Data records:
--- begin ---

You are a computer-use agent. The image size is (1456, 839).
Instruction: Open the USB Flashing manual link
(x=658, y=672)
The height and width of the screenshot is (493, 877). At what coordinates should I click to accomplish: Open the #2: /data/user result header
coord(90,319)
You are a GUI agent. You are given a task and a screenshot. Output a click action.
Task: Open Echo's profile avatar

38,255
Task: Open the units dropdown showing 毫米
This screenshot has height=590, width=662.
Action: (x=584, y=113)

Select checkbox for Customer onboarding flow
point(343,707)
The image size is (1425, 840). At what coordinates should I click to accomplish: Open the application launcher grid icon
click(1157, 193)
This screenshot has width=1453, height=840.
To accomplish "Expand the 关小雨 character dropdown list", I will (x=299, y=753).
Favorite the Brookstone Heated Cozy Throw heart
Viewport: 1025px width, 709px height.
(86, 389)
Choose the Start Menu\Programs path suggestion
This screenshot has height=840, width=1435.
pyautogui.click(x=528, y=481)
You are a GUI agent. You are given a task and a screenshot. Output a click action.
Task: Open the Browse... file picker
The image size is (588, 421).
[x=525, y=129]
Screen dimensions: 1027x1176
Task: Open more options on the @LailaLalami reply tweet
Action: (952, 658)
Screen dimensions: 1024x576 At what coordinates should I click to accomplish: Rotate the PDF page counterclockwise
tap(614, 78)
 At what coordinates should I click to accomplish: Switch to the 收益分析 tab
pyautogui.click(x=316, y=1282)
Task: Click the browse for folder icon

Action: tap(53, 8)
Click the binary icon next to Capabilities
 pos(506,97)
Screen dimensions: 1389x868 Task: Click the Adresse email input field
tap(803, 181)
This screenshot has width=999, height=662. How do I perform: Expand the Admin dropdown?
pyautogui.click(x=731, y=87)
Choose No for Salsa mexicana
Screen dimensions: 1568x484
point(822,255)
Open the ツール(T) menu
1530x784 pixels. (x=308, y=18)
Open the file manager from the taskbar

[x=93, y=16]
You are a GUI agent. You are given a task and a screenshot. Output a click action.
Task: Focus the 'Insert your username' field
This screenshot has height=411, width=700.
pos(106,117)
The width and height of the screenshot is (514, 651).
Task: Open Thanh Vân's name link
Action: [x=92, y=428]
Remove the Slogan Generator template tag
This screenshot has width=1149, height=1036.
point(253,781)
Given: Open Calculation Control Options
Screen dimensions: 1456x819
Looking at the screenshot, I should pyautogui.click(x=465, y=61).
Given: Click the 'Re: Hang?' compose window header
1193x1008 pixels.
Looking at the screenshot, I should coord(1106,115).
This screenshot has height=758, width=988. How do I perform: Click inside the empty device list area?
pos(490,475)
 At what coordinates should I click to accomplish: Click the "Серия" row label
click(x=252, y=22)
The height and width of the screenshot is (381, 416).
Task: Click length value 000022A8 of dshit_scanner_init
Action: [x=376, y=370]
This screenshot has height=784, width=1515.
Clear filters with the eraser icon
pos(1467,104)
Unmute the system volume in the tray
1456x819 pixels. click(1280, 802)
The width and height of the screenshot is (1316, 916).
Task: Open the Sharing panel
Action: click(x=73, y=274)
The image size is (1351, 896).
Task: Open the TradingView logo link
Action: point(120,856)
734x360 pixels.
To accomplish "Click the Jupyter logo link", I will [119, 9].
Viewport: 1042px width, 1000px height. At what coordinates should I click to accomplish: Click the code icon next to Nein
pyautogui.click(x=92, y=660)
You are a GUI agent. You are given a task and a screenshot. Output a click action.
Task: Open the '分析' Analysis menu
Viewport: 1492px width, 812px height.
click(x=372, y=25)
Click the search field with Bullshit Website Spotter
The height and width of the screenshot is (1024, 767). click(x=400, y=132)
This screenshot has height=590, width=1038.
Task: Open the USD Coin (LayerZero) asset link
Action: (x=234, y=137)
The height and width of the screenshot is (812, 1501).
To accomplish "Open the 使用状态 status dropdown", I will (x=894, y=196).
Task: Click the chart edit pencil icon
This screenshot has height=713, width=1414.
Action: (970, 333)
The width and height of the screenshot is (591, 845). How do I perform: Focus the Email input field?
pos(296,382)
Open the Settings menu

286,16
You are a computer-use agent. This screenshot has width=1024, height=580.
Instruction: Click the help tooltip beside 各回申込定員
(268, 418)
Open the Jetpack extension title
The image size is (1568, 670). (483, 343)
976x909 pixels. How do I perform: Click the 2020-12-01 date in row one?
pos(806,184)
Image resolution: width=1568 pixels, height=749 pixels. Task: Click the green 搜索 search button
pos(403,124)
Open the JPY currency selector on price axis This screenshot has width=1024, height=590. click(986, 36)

--- end ---

Extract every one of the records above, repeating each line exactly as it appears.

You are a computer-use agent. The image size is (1456, 839).
Instruction: Open the USB Flashing manual link
(x=658, y=672)
The height and width of the screenshot is (493, 877). At what coordinates should I click to accomplish: Open the #2: /data/user result header
coord(90,319)
You are a GUI agent. You are given a task and a screenshot. Output a click action.
Task: Open Echo's profile avatar

38,255
Task: Open the units dropdown showing 毫米
This screenshot has height=590, width=662.
Action: (x=584, y=113)

Select checkbox for Customer onboarding flow
point(343,707)
The image size is (1425, 840). At what coordinates should I click to accomplish: Open the application launcher grid icon
click(1157, 193)
This screenshot has width=1453, height=840.
To accomplish "Expand the 关小雨 character dropdown list", I will (x=299, y=753).
Favorite the Brookstone Heated Cozy Throw heart
Viewport: 1025px width, 709px height.
(86, 389)
Choose the Start Menu\Programs path suggestion
This screenshot has height=840, width=1435.
pyautogui.click(x=528, y=481)
You are a GUI agent. You are given a task and a screenshot. Output a click action.
Task: Open the Browse... file picker
The image size is (588, 421).
[x=525, y=129]
Screen dimensions: 1027x1176
Task: Open more options on the @LailaLalami reply tweet
Action: (952, 658)
Screen dimensions: 1024x576 At what coordinates should I click to accomplish: Rotate the PDF page counterclockwise
tap(614, 78)
 At what coordinates should I click to accomplish: Switch to the 收益分析 tab
pyautogui.click(x=316, y=1282)
Task: Click the browse for folder icon

Action: tap(53, 8)
Click the binary icon next to Capabilities
 pos(506,97)
Screen dimensions: 1389x868 Task: Click the Adresse email input field
tap(803, 181)
This screenshot has width=999, height=662. How do I perform: Expand the Admin dropdown?
pyautogui.click(x=731, y=87)
Choose No for Salsa mexicana
Screen dimensions: 1568x484
point(822,255)
Open the ツール(T) menu
1530x784 pixels. (x=308, y=18)
Open the file manager from the taskbar

[x=93, y=16]
You are a GUI agent. You are given a task and a screenshot. Output a click action.
Task: Focus the 'Insert your username' field
This screenshot has height=411, width=700.
pos(106,117)
The width and height of the screenshot is (514, 651).
Task: Open Thanh Vân's name link
Action: [x=92, y=428]
Remove the Slogan Generator template tag
This screenshot has width=1149, height=1036.
point(253,781)
Given: Open Calculation Control Options
Screen dimensions: 1456x819
Looking at the screenshot, I should pyautogui.click(x=465, y=61).
Given: Click the 'Re: Hang?' compose window header
1193x1008 pixels.
Looking at the screenshot, I should coord(1106,115).
This screenshot has height=758, width=988. How do I perform: Click inside the empty device list area?
pos(490,475)
 At what coordinates should I click to accomplish: Click the "Серия" row label
click(x=252, y=22)
The height and width of the screenshot is (381, 416).
Task: Click length value 000022A8 of dshit_scanner_init
Action: [x=376, y=370]
This screenshot has height=784, width=1515.
Clear filters with the eraser icon
pos(1467,104)
Unmute the system volume in the tray
1456x819 pixels. click(1280, 802)
The width and height of the screenshot is (1316, 916).
Task: Open the Sharing panel
Action: click(x=73, y=274)
The image size is (1351, 896).
Task: Open the TradingView logo link
Action: point(120,856)
734x360 pixels.
To accomplish "Click the Jupyter logo link", I will [119, 9].
Viewport: 1042px width, 1000px height. At what coordinates should I click to accomplish: Click the code icon next to Nein
pyautogui.click(x=92, y=660)
You are a GUI agent. You are given a task and a screenshot. Output a click action.
Task: Open the '分析' Analysis menu
Viewport: 1492px width, 812px height.
click(x=372, y=25)
Click the search field with Bullshit Website Spotter
The height and width of the screenshot is (1024, 767). click(x=400, y=132)
This screenshot has height=590, width=1038.
Task: Open the USD Coin (LayerZero) asset link
Action: (x=234, y=137)
The height and width of the screenshot is (812, 1501).
To accomplish "Open the 使用状态 status dropdown", I will (x=894, y=196).
Task: Click the chart edit pencil icon
This screenshot has height=713, width=1414.
Action: (970, 333)
The width and height of the screenshot is (591, 845). How do I perform: Focus the Email input field?
pos(296,382)
Open the Settings menu

286,16
You are a computer-use agent. This screenshot has width=1024, height=580.
Instruction: Click the help tooltip beside 各回申込定員
(268, 418)
Open the Jetpack extension title
The image size is (1568, 670). (483, 343)
976x909 pixels. How do I perform: Click the 2020-12-01 date in row one?
pos(806,184)
Image resolution: width=1568 pixels, height=749 pixels. Task: Click the green 搜索 search button
pos(403,124)
Open the JPY currency selector on price axis This screenshot has width=1024, height=590. click(986, 36)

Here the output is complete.